Basic Malloc Implementation
There are a lot of different, heavily-optimized malloc implementations, including tcmalloc, ptmalloc, dlmalloc, and jemalloc but, before diving into any of those, it’s useful to consider how you might implement a very basic malloc.
Now, trivially, we could implement malloc so that a call to malloc basically maps to the system call sbrk. sbrk(n) moves the location of the program break – the end of the process’s data segment – by n bytes, which means that n bytes of memory have been allocated to the process.
Our implementation would basically look something like this:
void* malloc (unsigned n)
{
return sbrk(n);
}
However, calls to sbrk are expensive. It would be more efficient if our malloc implementation allocated a large chunk of memory via a call to sbrk and then broke that into smaller pieces when necessary, instead of calling sbrk whenever memory needs allocated.
Keep in mind, though, that – when there is no memory available – malloc will have to make a call to sbrk and, since malloc is not the only reason to call sbrk, the new chunk of memory will not be contiguous with the old chunk.
In addition, we will want to re-use any memory that has been free’d, so our malloc implementation should keep track of all the memory that’s currently available to the program. Since these pieces of memory might not be contiguous, we’ll use a linked-list to keep track of them.
Finally, we’ll need to keep track of how large each piece of memory in our linked-list is. We can add a size field our linked-list struct to do this.

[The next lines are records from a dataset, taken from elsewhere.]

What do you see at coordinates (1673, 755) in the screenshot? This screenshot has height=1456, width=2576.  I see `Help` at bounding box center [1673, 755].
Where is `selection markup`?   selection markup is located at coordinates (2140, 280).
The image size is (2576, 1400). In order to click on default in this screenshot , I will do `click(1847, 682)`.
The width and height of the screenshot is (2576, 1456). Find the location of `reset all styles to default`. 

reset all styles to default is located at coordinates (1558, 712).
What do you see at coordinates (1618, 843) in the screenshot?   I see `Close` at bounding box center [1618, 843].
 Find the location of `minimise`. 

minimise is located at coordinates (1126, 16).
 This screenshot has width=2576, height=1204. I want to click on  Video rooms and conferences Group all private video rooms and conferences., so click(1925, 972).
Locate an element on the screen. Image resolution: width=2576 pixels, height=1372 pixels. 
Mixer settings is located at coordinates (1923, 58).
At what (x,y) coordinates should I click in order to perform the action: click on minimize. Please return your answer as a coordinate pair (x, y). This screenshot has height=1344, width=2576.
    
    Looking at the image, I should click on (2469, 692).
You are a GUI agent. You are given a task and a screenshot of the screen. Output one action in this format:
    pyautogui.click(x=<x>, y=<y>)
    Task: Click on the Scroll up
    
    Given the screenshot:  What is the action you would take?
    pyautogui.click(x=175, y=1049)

So, putting it all together, this is how our basic malloc implementation looks:
#define MINIMUM 1024 /* minimum allocation via sbrk */
struct header {
struct header* next; /* ptr to next in list */
unsigned size;
}
static header base; /* list to get started */
static header* freep = NULL; /* start of free list */
void* malloc (unsigned n)
{
header* p, *prev;
unsigned nunits;
nunits = (n + sizeof(header) - 1) / sizeof(header);
/* check if there's a list of free memory yet */
if ((prev = freep) == NULL) {
base.next = freep = prev = &base;
base.size = 0;
}
for (p = prev->next; ; prev = p, p = p->next) {
/* is free piece big enough? */
if (p.size >= nunits) {
if (p->size == nunits) /* exactly? */
prev->next = p->next;
else { /* allocate part of free piece */
p->size -= nunits;
p += p->size;
p->size = nunits;
}
freep = prev;
return (void *)(p + 1);
}
if (p == freep) /* wrapped around list */
if ((p = moremem(nunits)) == NULL)
return NULL; /* no free memory */
}
}
/* request more memory from kernel */
header* moremem (unsigned n)
{
char* p;
header* up;
if (n < MINIMUM)
n = MINIMUM;
p = sbrk(n * sizeof(header));
if (p == (char *) -1) /* no free memory */
return NULL;
up = (header *) p;
up->size = n;
free((void *)(up + 1));
return freep;
}
That’s the gist of it. I’m not going to bother implementing free(n), but all it does is find where the proper place for n is in the list freep and then inserts it there.